Textauszug -
──────
Bild: Auf den Umgang mit Menschen in psychischen Ausnahmesituationen sind Poliz…
Duisburg, 7. Januar. Berlin, 31. Januar. Herten, 19. Februar. Gortz, 13.
April. Herne, 16. April. Essen, 27. April. Emmendingen, 4. Mai. Sieben
Menschen haben Polizisten in Deutschland seit Jahresbeginn erschossen.
Sieben Einzelfälle – mit auffälligen Gemeinsamkeiten: Bei sechs Toten gibt
es Hinweise auf eine psychische Erkrankung, ebenfalls sechs waren mit einem
Messer bewaffnet. Außer bei einem SEK-Einsatz waren die Schützen normale
Streifenpolizisten.
Niemals in den vergangenen 27 Jahren gab es zu diesem Zeitpunkt des Jahres
so viele Polizeitote. Damit setzt sich ein Trend fort, der sich neuerdings
andeutete. Die Zahl der bei Einsätzen erschossenen BürgerInnen steigt. Dem
Ausmaß tödlicher Polizeischüsse in Deutschland ist die taz in einem
Rechercheprojekt nachgegangen. Das Ergebnis: Seit 1990 wurden mindestens
269 Menschen von Polizisten erschossen; durchschnittlich ein Toter alle
fünfeinhalb Wochen.
Sämtliche Fälle wurden [1][hier] zusammengetragen und ausgewertet. Dadurch
wird eine Problematik offengelegt, die es hierzulande kaum ins öffentliche
Bewusstsein schafft. Tote durch Polizeischüsse werden eher als
US-amerikanisches Problem betrachtet, nicht als deutsches.
Die Daten zeigen: Nur fünf der Opfer waren Frauen. Nur eine Minderheit der
Erschossenen hatte selbst eine Schusswaffe, am häufigsten war die
Bewaffnung mit Messern. Verbrechen wie Einbrüche, Überfälle oder
Geiselnahmen gehen einem tödlichen Schusswaffeneinsatz nur selten voraus,
dagegen sterben viele bei Einsätzen in ihrem privaten Umfeld. Und immer
öfter trifft es dabei Menschen mit psychischen Erkrankungen. Mehr als die
Hälfte der Opfer der vergangenen Jahre fällt in diese Kategorie.
──────
Datenblock -
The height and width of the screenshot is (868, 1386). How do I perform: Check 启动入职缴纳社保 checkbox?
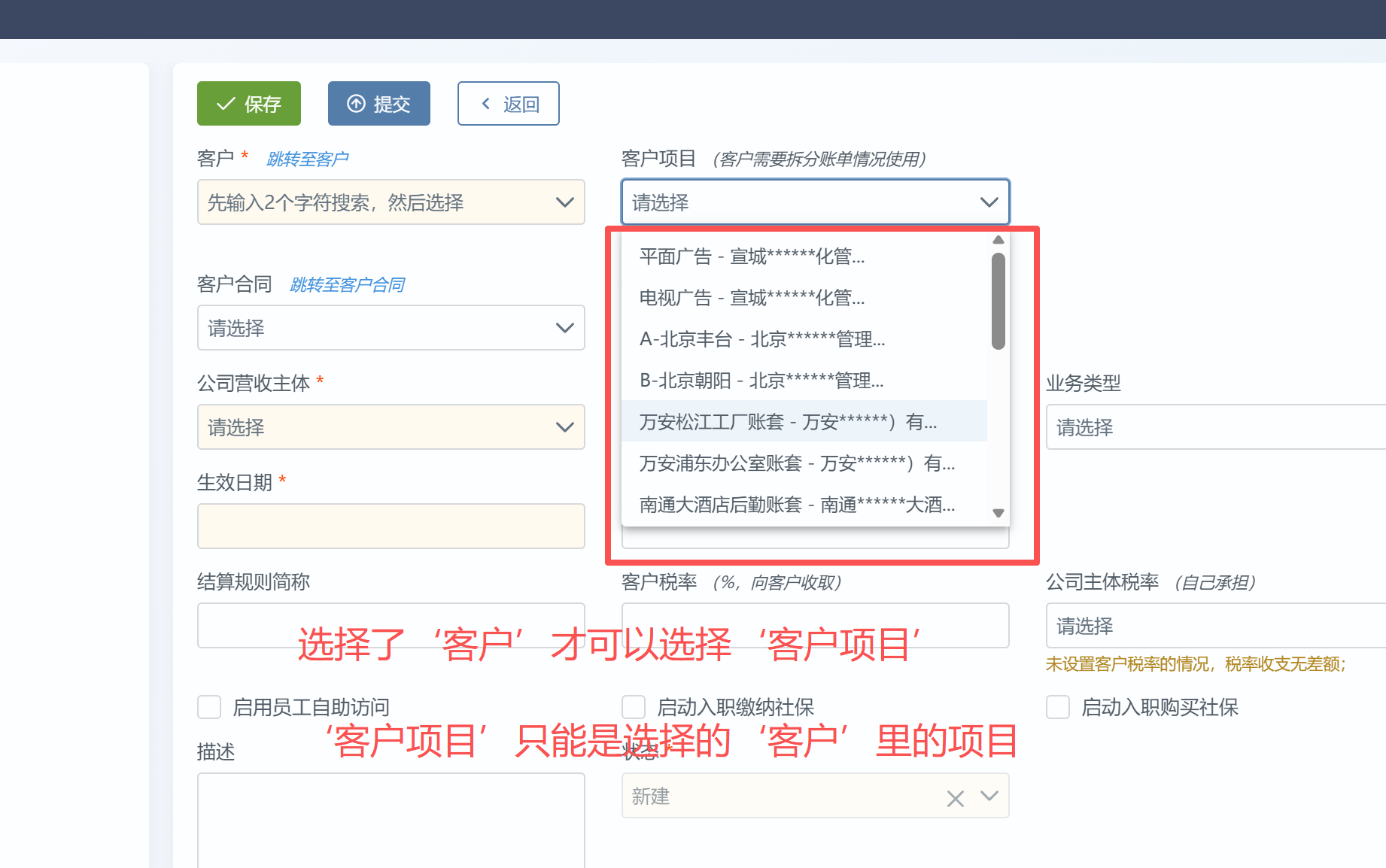pyautogui.click(x=634, y=707)
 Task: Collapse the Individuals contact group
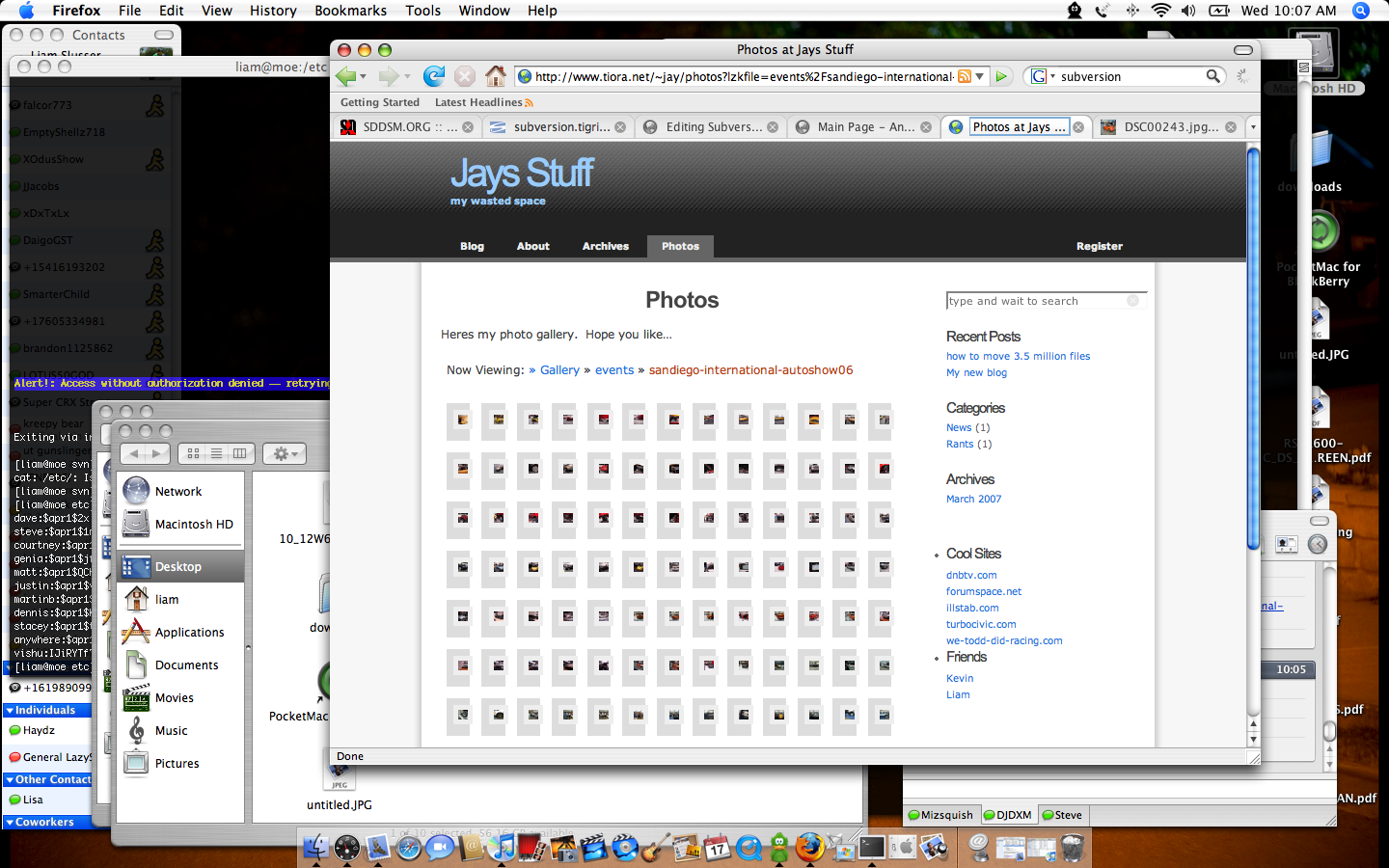[x=10, y=710]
──────
Aufgabendetails -
Wie viele Menschen wurden laut dem Textauszug über tödliche Polizeischüsse seit 1990 mindestens von Polizisten erschossen?

Antwort zur Aufgabe -
Seit 1990 wurden mindestens 269 Menschen von Polizisten erschossen.